Records contained in a dataset
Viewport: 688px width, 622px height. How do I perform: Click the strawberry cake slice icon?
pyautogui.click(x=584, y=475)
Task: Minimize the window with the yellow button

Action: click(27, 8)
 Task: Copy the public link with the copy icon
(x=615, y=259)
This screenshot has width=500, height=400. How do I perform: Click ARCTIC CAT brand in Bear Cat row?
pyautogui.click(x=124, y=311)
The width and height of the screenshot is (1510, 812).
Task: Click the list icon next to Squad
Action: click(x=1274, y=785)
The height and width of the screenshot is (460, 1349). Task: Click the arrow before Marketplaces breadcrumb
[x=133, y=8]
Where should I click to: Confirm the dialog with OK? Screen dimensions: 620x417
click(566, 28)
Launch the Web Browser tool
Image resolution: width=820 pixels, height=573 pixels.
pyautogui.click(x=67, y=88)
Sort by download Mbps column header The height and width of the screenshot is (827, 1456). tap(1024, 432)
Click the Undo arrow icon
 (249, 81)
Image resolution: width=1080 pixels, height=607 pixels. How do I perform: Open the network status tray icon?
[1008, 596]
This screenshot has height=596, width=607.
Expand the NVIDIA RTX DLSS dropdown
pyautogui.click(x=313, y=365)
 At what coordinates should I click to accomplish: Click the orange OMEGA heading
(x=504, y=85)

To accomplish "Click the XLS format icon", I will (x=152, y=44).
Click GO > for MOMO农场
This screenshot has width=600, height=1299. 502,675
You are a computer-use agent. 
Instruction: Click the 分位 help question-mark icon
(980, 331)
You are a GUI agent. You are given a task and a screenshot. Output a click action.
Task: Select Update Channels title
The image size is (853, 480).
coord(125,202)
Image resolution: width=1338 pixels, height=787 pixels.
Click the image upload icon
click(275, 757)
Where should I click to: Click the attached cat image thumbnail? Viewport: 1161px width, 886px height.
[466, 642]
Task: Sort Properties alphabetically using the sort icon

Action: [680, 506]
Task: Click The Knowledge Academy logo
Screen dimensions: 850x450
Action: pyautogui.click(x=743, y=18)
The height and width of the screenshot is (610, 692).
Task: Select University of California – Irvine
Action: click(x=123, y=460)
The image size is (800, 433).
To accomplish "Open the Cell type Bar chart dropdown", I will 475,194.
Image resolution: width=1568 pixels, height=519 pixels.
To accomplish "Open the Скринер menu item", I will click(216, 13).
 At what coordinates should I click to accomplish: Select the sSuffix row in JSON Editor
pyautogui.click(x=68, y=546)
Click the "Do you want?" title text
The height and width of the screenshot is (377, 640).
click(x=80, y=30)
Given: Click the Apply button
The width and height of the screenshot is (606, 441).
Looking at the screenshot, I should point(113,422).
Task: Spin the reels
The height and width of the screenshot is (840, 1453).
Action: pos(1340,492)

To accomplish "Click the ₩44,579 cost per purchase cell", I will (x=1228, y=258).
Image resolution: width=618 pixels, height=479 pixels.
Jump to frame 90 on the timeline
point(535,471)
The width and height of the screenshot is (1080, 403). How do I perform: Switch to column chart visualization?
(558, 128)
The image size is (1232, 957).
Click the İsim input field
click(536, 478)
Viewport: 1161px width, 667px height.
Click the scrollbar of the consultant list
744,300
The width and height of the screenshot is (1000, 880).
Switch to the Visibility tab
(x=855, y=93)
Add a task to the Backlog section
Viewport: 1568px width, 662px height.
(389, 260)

• How to complete this task: Scan the entries above and show each line that contains the word "agent".

• Result for this exercise:
You are a computer-use agent. 
You are a GUI agent. You are given a task and a screenshot. Output a click action.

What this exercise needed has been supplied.